OS/2 TCPBEUI Name Resolution

55 pointsposted 11 hours ago
by kencausey

14 Comments

blantonl

3 hours ago

This really brings back some memories. My first career in IT was supporting and implementing an OS/2 Lan Server based banking implementation for a regional bank in the south. The bank deployed what was essentially a massive flat token ring based network interconnected via Fiber to regional areas and leased lines to branches. It was not Netbios over TCP/IP, it was straight up Netbios over the entire network. Given Netbios is broadcast based for resolution, broadcast storms were common across the network, so a gordian knot of filters and configs were setup at the routers to mitigate this. There was no concept of subnet based routing implemented yet.

I ended up taking a job with IBM supporting the TCP/IP stack on top of OS/2. It was a 24 year old me, and a grey beard 60 year old dude that literally supported the entire OS/2 Lan Server TCP/IP stack across the world during the time that corporate networks were just beginning to connect to the Internet. Everyone else on the OS/2 support team at IBM just punted to us anything that was TCP/IP related and thought we were wizards or something. What a wild time to be alive.

thedougd

30 minutes ago

Cool! I have fond memories of installing the TCPIP stack on top of Warp with a six(?) disk set.

As a teenager I had a PS/2 with a token ring card and an additional serial ports card. OS/2 let us run a PPP server for Winsock clients. We used it for Quake and other lan games.

kbmr

an hour ago

how long were you doing that for? Did the grey beard finish his career at IBM?

ay

5 hours ago

A tangentially related networking trivia that probably won’t be useful to anyone here:

NetBEUI (the original MS networking, running directly over Ethernet rather than TCP/IP), was using LLC-2 Ethernet frames, and as such it was a great way to test DLSw (data link switching) in a very simple lab (two windows 95 machines, separated by two routers, connected via IP link).

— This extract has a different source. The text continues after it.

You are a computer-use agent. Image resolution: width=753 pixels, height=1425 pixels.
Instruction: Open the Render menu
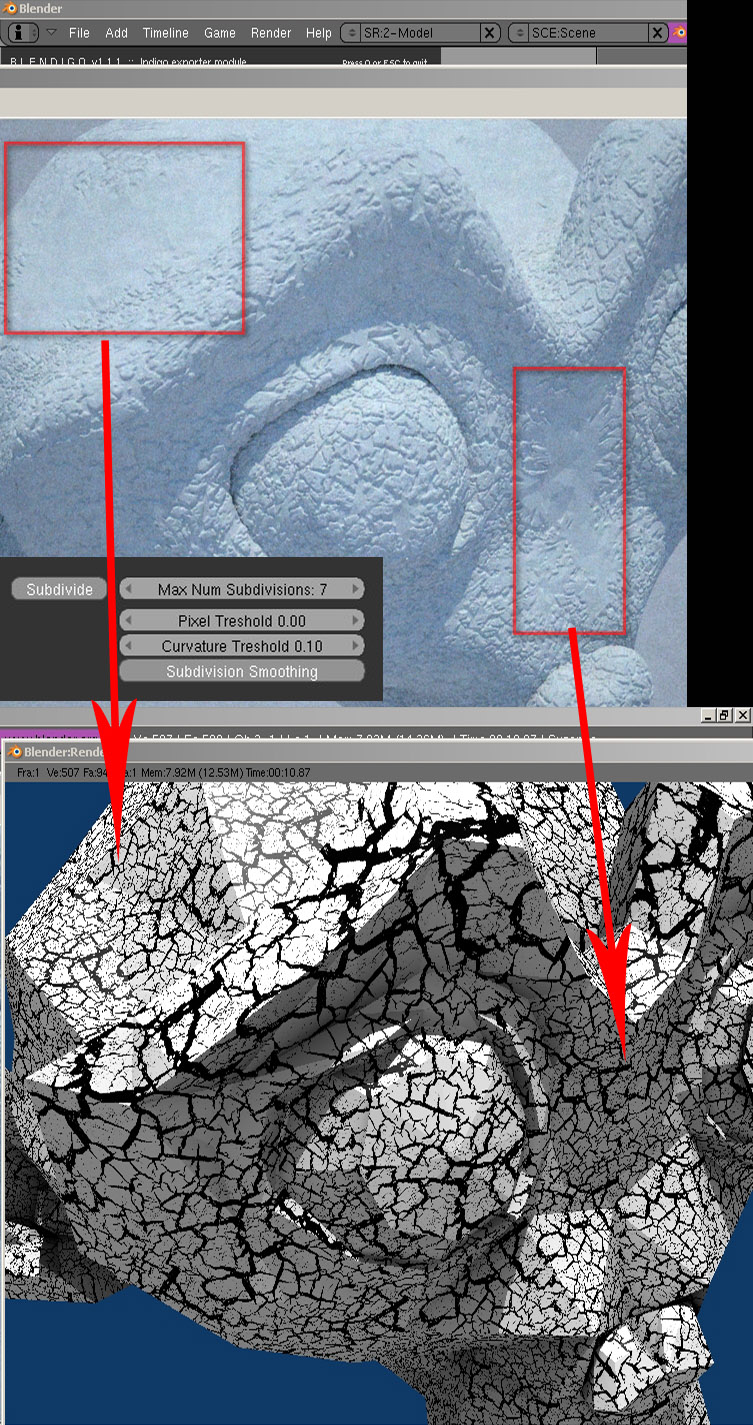[x=271, y=33]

Why was that ever a thing? Because of

https://www.ibm.com/docs/en/zos-basic-skills?topic=llc2-how-...

And most of IBM networking used Token Ring rather than Ethernet, which was harder to get hold of and more expensive.

pavlov

8 hours ago

> “Sometimes I have the following problem to deal with: An OS/2 system uses NetBIOS over TCP/IP (aka TCPBEUI) and should communicate with a SMB server (likewise using TCPBEUI) on a different subnet.”

I wonder if there is literally anyone else in the world who has this problem in 2024.

Jokes aside, I appreciate the detailed work that OS/2 Museum does. From a developer’s point of view it often feels like everything is a Unix nowadays, so it’s easy to forget that the PC revolution’s mainstream came from very different commercial origins and gradually blended with the more “academic” tech like TCP/IP.

giamma

7 hours ago

Well, ArcaNoae is still under development [1] and community events are still being organized [2]

[1] https://www.arcanoae.com/roadmaps/arcaos/ [2] https://www.arcanoae.com/blog/

stuaxo

3 hours ago

Wish they had a community version I could play with, but understand they would be worried about cannibalising their already small market.

Still, for something that I have only really used in one job for a year, I'm not going to try it out further without some sort of try-before-you-buy, even if it might be interesting.

giamma

2 hours ago

I think they are not really interested in individual users, they aim at corporations having legacy applications that run on OS/2 only, so the goal is to make the system virtualization friendly and runnable on more recent hardware.

That said, my understanding (as a former OS/2 user 3 decades ago), is that a community edition cannot exist because IBM and MS still hold the copyright and intellectual property and the software cannot be distributed for free.

amaccuish

8 hours ago

OS/2 Museum is one of the few sites that can feed my weird fascination with Netware and the old NT domain stuff, it’s great for getting an insight like you said in to the pre TCP/IP world.

systems_glitch

5 hours ago

Probably. I run all the old, insecure machines on their own subnet and physical segment, and some of the "keep them going" services are hosted on VMs running on our modern VM hosts. We've got a few things that have to cross the router/firewall between the two networks, not SMB currently though.

transpute

3 hours ago

Which hypervisor(s) support OS/2?

giamma

2 hours ago

Based on documentation, ArcaNoae comes with support for large hard drives, newer video chips, USB etc etc.. I guess it should run on most hypervisor(s) or virtualization systems, provided you use a humble hardware configuration (e.g. no need to use GBs or RAM) even VirtualBox or KVM most likely will work. But whether it's supported by the hypervisor vendor or not is a different story.

Plain OS/2 did not receive any update for 20+ years, it's installer won't work on modern hardware/virtualization systems.

blokey

2 hours ago

VMware ESXi does.

blantonl

3 hours ago

I remember we thought it was straight up wizardry when we could get two OS/2 Lan Server servers to communicate over a network that we didn't control via Netbios over TCP/IP. It was like the dawn of a new age!